◆ What is needed ◆
Which lines of the records contain the word "screenshot"? Show each of them.

◆ Available records ◆
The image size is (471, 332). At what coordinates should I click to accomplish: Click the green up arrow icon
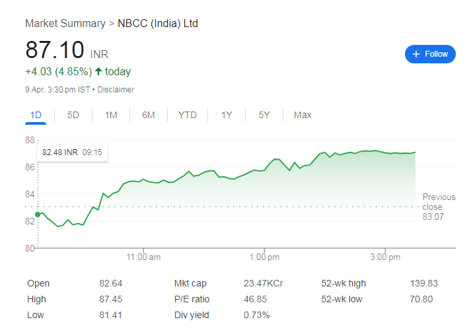click(x=98, y=72)
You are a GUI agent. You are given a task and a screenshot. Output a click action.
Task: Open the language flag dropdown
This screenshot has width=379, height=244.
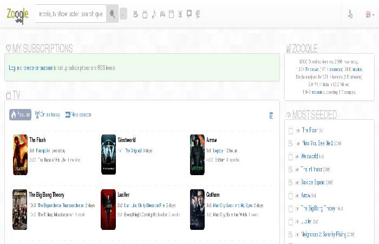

◆ Exercise output ◆
You are a GUI agent. You are given a task and a screenshot. Output a click action.
This screenshot has width=379, height=244.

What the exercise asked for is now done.